**Material for this task:**
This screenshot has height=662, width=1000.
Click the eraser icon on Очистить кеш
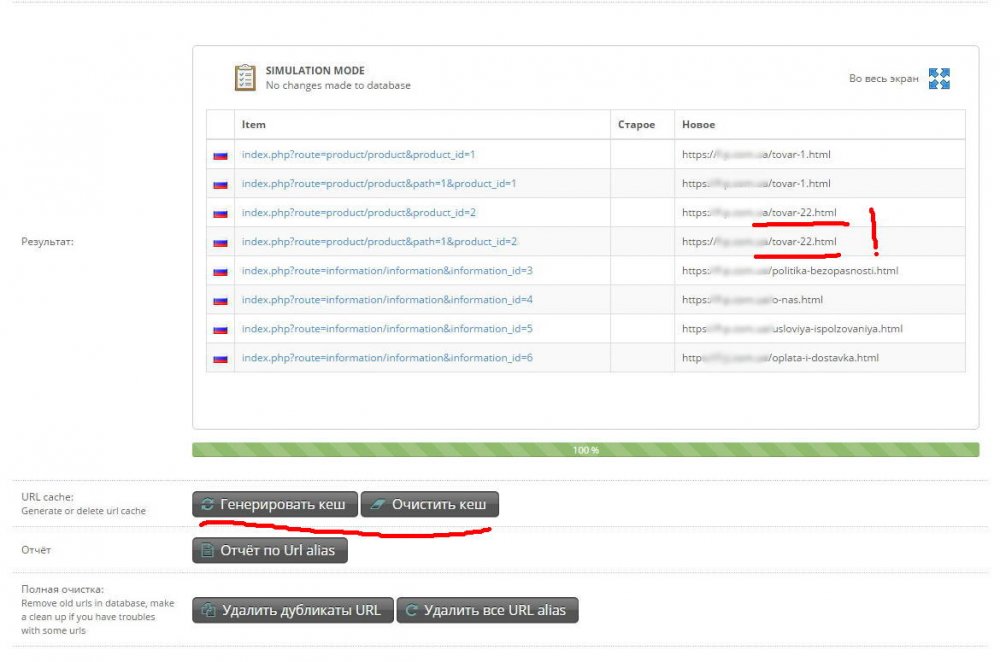click(378, 504)
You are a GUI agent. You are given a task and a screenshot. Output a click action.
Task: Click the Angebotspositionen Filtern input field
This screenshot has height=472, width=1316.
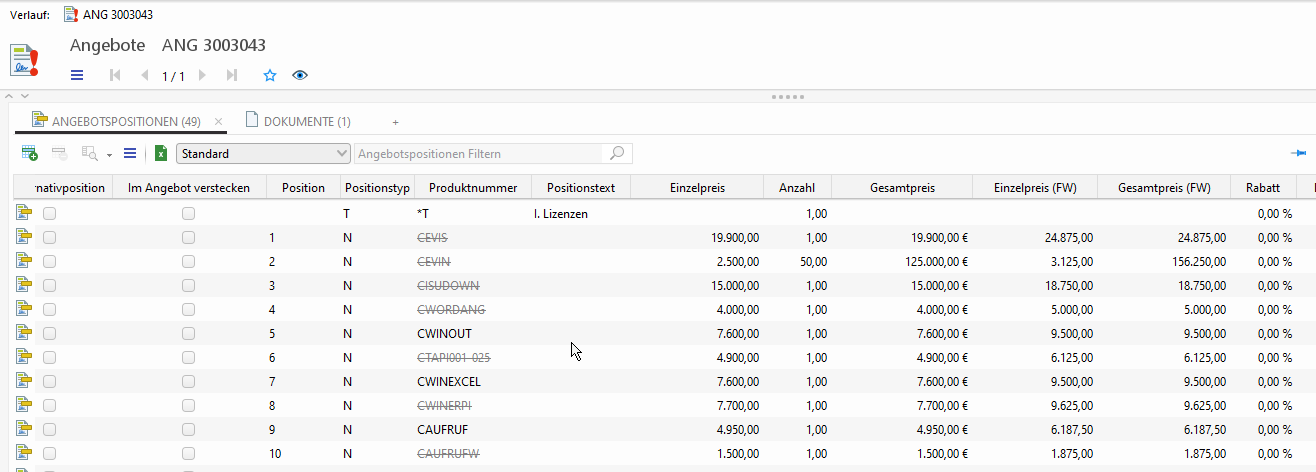point(480,154)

**About this exercise:** Starting with the line that holds "Click the eraser icon on Очистить кеш", repeat exactly every line through the end of the material above, both ends included, without the pictures.

**Your solution:**
Click the eraser icon on Очистить кеш
click(378, 504)
You are a GUI agent. You are given a task and a screenshot. Output a click action.
Task: Click the Angebotspositionen Filtern input field
This screenshot has height=472, width=1316.
point(480,154)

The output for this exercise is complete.